Salah seorang warga di Rea, Lakahang Utama, memindahkan rumahnya. Warga desa kemudian beramai-ramai bantu mengangkatnya, Senin, 12 September 2016. (Foto: Andi Arwin)

Ini baru namaya gotong-royong. Di desa Anda, apa masih ada gotong-royongnya?  

TRANSTIPO.com, Tabulahan – Zaman modern ini, kegiatan bergotong-royong warga hampir hilang. Tapi di kampung Rea, Lakahang Utama, Tabulahan, Mamasa, kebiasaan bergotong-royong warga masih terpelihara dengan baik.

Salah satu kegiatan gotong-royong di Rea itu dapat dilihat saat usai melaksanakan acara syukuran di salah satu rumah warga. Puluhan anak muda dan orang tua berbondong-bondong ke salah satu rumah tetangga yang hendak memindahkan rumahnya.

Kegiatan pindah rumah itu kemudian para warga berkumpul untuk mengangkat rumah itu. Tampak jelas mereka kerjasama menyatukan tenaga dan kekuatan untuk mengangkat rumah rumah.

Salah warga, Amir, dikonfirmasi seusai mengangkat rumah dengan nafas yang masih tersengal-sengal mengatakan, gotong-royong dan kerjasama seperti mengangkat rumah kami masih lakukan di Desa Lakahang ini.
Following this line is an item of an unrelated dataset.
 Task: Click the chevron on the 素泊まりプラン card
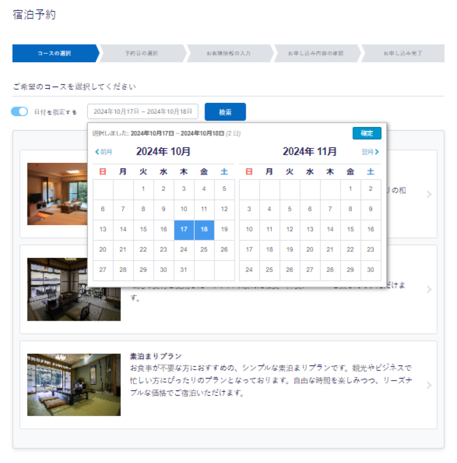point(430,384)
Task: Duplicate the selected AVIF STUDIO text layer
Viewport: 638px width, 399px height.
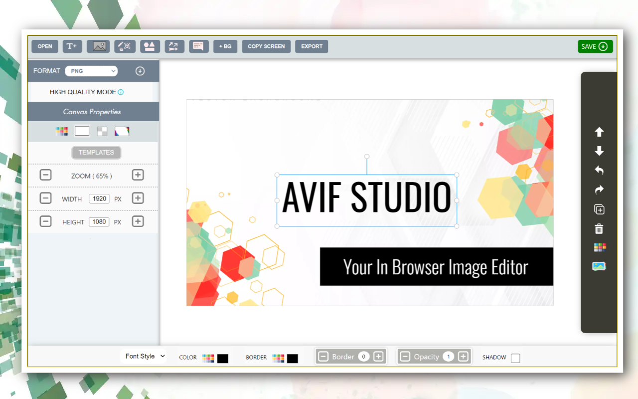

Warga kampung Rea, Lakahang Utama, bergotong-royong mengangkat rumah salah seorang warga, Senin, 12 September 2016. (Foto: Andi Arwin)
Warga kampung Rea, Lakahang Utama, bergotong-royong mengangkat rumah salah seorang warga, Senin, 12 September 2016. (Foto: Andi Arwin)

“Di sini gotong-royong masih terpelihara dengan baik. Bukan hanya mengangkat rumah tapi jika ada acara seperti orang menikah kita saling membantu, seperti angkat bambu, pasang tenda, dan mengambil kayu di hutan,” jelas Amir.

Menurut Amir, kita berharap ke depan gotong-royong dan kerjasama warga tetap terpelihara dengan baik. “Itulah perbedaan di desa dengan di kota,” puji Amir.

Bukan hanya Amir. Rajab, warga desa lainnya juga mengatakan, angkat rumah adalah salah satu bentuk kerjasama dalam bermasyarakat, apalagi di Rea itu tak ada orang lain semuanya berkeluarga.

“Angkat rumah ini sangat seruh karena banyak anak-anak yang juga ikut meramaikan, dan keseruannya karena biasa anak-anak ikut dan naik atau menggantung tangannya, bukan ikut mengangkat,” kata Rajab.

“Yang namanya gotong-royong pasti tak ada upah atau gaji yang diberikan oleh pemilik rumah. Kita murni membantu, ikhlas. Kalau selesai mengangkat rumah kita minum kopi dan makan kue yang dihidangkan pemilik rumah,” tutup Rajab.